● Description of the task
What lines of the data below hold the string "computer"? Copy each one.

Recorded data
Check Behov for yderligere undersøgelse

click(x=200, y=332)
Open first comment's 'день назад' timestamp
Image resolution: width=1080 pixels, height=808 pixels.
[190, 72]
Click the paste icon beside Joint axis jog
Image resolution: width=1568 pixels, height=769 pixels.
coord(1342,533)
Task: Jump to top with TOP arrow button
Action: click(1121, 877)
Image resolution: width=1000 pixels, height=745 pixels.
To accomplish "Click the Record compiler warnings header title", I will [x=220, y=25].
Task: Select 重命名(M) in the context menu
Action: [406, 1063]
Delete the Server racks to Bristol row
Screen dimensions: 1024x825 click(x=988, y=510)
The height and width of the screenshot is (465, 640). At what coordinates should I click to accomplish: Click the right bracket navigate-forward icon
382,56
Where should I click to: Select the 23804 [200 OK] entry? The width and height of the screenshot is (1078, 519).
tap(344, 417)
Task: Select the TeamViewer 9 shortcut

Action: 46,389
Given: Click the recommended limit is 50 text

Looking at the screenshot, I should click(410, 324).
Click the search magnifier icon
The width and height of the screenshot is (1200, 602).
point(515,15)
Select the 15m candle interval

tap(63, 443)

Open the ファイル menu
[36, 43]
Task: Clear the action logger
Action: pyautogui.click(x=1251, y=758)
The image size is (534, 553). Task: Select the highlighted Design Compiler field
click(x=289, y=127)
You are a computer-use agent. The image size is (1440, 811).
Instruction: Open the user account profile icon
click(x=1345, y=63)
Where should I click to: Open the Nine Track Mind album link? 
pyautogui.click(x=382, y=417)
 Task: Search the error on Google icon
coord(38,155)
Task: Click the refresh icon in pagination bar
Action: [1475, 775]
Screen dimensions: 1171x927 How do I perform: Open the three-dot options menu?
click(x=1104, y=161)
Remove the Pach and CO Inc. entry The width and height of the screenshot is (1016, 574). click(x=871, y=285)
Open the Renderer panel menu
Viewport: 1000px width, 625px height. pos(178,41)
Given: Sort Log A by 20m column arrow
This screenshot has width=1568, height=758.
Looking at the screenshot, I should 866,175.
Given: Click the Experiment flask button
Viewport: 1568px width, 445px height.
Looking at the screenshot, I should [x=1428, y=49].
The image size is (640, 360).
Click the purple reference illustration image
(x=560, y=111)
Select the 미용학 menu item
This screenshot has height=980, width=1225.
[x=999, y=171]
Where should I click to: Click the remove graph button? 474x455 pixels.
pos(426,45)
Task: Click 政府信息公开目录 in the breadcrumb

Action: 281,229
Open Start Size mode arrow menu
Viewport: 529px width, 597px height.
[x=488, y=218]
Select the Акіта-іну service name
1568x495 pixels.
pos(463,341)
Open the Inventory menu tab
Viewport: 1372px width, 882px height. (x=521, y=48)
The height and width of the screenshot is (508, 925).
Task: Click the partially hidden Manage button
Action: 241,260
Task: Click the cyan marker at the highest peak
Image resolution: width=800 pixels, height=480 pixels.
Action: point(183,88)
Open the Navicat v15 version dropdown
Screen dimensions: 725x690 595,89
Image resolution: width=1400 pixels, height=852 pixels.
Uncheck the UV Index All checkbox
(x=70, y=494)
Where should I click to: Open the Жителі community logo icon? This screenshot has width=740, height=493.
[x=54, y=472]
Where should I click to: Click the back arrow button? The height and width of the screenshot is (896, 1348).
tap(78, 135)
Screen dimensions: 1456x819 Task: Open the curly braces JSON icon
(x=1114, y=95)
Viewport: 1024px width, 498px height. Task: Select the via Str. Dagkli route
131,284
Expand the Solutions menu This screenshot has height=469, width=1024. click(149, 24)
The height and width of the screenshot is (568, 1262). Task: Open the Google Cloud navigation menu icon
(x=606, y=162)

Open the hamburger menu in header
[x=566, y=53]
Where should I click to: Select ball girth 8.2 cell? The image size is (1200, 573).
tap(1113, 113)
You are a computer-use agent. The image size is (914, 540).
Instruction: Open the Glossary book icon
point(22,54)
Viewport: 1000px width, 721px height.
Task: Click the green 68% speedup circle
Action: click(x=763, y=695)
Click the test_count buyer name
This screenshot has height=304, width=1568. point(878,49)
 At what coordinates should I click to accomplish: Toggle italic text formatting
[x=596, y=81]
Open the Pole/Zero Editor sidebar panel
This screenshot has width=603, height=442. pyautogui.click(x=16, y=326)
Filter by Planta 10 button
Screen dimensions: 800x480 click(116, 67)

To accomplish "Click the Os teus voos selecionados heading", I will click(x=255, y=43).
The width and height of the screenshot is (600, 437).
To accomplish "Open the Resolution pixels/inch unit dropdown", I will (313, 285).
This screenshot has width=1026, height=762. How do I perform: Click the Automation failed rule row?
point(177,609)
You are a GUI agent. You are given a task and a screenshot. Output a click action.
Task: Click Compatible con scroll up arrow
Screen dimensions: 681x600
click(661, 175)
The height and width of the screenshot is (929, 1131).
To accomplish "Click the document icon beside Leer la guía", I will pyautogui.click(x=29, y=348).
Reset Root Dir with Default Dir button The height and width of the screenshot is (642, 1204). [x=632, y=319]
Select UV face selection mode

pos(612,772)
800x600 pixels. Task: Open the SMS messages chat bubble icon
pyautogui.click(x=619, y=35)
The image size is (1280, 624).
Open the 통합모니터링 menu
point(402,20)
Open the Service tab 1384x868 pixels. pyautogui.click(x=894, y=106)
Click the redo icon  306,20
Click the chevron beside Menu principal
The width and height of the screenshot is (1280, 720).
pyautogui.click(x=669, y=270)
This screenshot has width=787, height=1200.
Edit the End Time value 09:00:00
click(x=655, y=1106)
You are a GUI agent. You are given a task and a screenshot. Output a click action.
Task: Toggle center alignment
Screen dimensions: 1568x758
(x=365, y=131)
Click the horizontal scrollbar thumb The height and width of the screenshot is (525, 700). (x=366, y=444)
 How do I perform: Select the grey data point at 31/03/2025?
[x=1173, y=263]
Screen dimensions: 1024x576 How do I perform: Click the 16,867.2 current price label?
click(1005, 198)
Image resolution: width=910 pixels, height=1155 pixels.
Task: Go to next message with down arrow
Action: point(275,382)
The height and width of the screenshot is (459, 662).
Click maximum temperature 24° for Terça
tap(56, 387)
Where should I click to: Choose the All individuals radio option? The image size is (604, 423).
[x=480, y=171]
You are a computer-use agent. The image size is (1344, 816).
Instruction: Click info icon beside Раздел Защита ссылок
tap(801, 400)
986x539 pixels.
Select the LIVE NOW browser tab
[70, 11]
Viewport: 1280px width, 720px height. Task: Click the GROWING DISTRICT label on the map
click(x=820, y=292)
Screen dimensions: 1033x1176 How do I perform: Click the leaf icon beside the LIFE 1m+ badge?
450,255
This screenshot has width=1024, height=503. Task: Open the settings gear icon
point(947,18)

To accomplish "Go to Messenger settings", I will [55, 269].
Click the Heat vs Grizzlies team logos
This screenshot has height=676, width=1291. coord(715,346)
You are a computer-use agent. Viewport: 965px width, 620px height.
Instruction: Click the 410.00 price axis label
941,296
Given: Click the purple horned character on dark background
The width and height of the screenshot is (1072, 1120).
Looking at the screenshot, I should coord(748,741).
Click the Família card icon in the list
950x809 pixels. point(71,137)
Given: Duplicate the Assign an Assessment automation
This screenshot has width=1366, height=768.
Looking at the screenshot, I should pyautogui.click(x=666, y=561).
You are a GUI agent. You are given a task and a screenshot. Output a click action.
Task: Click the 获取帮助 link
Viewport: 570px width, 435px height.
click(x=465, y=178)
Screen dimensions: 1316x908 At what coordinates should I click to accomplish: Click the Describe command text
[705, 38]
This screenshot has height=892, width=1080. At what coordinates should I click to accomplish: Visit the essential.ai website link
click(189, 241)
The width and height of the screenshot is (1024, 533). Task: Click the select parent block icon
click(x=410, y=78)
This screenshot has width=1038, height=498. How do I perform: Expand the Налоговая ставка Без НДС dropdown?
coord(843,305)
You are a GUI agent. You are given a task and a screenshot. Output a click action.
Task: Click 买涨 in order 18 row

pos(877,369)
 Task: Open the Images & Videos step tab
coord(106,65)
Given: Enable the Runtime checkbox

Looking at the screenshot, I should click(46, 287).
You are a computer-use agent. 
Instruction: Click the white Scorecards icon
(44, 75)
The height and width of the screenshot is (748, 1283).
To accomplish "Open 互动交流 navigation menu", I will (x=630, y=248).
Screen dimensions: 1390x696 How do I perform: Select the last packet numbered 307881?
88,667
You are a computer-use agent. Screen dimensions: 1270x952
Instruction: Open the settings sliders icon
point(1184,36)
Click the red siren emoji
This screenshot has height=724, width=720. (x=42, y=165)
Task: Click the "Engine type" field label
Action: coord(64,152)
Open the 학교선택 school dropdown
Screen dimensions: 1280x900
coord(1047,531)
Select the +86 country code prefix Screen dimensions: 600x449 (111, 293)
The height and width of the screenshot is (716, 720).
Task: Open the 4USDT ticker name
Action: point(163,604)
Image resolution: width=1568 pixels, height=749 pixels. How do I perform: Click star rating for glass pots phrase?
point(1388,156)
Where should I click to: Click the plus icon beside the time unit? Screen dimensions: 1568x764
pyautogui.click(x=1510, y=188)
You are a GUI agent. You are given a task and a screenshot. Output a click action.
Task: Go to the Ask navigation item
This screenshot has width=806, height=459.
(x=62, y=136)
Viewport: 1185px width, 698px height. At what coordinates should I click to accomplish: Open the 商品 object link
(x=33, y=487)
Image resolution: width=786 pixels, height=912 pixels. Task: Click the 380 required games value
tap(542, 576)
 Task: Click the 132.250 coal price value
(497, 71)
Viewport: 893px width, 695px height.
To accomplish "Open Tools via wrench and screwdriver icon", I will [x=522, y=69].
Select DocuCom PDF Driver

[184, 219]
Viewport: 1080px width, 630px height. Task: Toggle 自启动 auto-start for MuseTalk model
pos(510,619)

● Problem solution
You are a computer-use agent. The image size is (1440, 811).
You are a computer-use agent. The image size is (914, 540).
You are a computer-use agent. The image size is (1344, 816).
You are a computer-use agent. Viewport: 965px width, 620px height.
You are a computer-use agent. 
You are a computer-use agent. Screen dimensions: 1270x952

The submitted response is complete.